Podczas burzy i przypływu fala powodziowa i przerażeni ludzie przedzierali się przez całe miasto, co odbiło się również na lokalnych biznesach – większość sklepików, kawiarni i restauracji będzie musiała zmierzyć się z ogromnymi kosztami poniesionych strat. 

W czasie powodzi zatonęły również trzy autobusy wodne i drewniane platformy ratunkowe, które umieszczono w miejscach podatnych na zalanie. Niektórzy turyści przyznają, że te sytuacje zmusiły ich do przemieszczania się wpław.

Zalane zostały również najpopularniejsze obiekty turystyczne, w tym Plac św. Marka, który jako jedna z najniżej położonych części miasta, jest jednym z najbardziej dotkniętych powodzią obszarów. Według kościelnych archiwów bazylika św. Marka została zalana po raz szósty w ciągu ostatnich 1200 lat. Pierpaolo Campostrini, inżynier zatrudniony przez władze budowli, mówi, że cztery z tych powodzi miały miejsce w ciągu ostatnich 20 lat. 

Burmistrz Wenecji Luigi Brugnaro ogłosił stan klęski i ostrzegł, że ta powódź "zostawi trwały ślad” na całym mieście. "Sytuacja jest dramatyczna. Prosimy rząd o pomoc. Koszty będą wysokie. To wynik zmian klimatycznych" – napisał na Twitterze.
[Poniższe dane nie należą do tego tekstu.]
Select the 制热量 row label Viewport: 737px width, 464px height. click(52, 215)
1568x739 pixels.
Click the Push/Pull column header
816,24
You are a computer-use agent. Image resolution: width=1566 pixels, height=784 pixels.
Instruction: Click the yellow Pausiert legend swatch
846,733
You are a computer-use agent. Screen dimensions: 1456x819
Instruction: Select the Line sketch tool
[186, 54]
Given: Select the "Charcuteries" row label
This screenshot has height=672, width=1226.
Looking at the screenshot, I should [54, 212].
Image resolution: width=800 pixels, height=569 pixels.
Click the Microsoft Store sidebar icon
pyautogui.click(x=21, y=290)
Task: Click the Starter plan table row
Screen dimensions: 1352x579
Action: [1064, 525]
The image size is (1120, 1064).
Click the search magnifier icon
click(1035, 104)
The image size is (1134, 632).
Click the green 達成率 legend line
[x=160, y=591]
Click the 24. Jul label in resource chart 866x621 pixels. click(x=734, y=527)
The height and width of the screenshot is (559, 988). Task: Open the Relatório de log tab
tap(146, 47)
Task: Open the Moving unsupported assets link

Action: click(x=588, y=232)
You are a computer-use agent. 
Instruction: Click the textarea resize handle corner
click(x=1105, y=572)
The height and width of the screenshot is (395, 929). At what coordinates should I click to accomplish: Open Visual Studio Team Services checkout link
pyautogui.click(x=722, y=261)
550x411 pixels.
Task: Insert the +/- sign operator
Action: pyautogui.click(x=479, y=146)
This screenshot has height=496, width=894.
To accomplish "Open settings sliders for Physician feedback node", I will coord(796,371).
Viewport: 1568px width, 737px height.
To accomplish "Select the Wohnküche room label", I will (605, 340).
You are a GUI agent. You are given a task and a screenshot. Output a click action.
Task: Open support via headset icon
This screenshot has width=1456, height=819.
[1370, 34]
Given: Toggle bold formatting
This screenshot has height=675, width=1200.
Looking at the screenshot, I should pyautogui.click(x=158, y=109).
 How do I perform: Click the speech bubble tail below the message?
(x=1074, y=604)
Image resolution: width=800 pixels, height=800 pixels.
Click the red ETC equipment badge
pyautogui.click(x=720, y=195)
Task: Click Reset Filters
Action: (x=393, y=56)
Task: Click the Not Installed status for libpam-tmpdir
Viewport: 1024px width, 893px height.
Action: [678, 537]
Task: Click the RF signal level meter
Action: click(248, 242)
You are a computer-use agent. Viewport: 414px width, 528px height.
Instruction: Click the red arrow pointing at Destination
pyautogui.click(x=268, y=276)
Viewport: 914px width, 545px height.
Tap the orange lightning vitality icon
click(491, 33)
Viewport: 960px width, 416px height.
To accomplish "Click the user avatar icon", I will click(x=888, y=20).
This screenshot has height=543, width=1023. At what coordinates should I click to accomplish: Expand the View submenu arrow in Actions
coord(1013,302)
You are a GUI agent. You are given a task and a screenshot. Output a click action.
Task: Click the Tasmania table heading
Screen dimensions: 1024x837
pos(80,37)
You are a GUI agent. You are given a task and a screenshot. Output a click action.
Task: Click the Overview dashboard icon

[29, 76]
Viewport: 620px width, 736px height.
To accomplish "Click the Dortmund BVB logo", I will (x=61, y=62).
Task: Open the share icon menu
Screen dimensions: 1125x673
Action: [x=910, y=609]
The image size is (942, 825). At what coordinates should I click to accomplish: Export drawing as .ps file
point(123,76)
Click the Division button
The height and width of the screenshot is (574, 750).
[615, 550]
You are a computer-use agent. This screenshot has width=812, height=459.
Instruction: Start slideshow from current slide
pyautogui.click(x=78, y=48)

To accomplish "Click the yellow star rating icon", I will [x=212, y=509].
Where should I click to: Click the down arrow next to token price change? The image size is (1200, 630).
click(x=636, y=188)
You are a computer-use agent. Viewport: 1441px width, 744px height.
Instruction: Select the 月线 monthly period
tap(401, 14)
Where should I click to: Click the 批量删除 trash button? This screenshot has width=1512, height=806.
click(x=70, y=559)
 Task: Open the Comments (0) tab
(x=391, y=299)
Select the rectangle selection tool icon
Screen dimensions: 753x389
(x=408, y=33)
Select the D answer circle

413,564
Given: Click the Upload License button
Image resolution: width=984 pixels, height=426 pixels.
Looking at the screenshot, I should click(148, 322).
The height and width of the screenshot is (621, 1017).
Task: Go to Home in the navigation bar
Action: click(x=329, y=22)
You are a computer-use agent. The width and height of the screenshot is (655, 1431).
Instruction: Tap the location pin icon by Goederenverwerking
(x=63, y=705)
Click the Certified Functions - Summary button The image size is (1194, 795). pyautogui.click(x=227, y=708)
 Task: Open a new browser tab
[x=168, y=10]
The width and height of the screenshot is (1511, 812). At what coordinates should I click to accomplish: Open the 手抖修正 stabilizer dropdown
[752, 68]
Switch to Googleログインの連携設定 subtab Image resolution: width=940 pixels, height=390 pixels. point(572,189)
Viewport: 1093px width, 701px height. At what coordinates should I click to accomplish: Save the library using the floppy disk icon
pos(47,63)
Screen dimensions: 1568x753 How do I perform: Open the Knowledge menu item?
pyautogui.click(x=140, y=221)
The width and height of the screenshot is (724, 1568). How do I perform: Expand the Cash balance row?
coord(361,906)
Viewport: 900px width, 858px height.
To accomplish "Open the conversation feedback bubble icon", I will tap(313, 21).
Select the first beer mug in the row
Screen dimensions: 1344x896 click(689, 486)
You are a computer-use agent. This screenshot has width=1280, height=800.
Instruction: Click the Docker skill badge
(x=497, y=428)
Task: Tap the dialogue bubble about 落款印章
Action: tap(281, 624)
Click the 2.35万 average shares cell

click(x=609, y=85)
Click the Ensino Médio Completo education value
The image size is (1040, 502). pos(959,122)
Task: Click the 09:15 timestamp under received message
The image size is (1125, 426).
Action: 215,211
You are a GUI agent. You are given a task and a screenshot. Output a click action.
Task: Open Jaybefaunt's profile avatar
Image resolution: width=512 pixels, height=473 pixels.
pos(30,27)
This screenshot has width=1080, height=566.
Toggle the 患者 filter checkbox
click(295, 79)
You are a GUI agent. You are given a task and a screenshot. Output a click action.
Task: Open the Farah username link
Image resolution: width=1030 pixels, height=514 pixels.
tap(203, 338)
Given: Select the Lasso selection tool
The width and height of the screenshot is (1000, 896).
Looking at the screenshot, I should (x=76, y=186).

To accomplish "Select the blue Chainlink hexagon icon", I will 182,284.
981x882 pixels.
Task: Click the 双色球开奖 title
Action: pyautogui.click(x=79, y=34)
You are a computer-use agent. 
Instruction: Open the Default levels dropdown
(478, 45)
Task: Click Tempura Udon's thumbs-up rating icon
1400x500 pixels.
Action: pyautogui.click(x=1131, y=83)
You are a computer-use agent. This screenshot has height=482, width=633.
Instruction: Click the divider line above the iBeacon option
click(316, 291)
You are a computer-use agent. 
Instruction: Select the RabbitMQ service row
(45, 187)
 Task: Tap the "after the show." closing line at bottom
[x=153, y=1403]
Projekt mający na celu ochronę miasta przed powodziami jest realizowany od 2003 roku, ale jego realizacja jest bardzo powolna i okraszona wieloma skandalami, gwałtownymi wzrostami cen i znacznymi. Plan ten ma na celu zbudowanie kilku pływających bram, które mają chronić miasto podczas przypływów.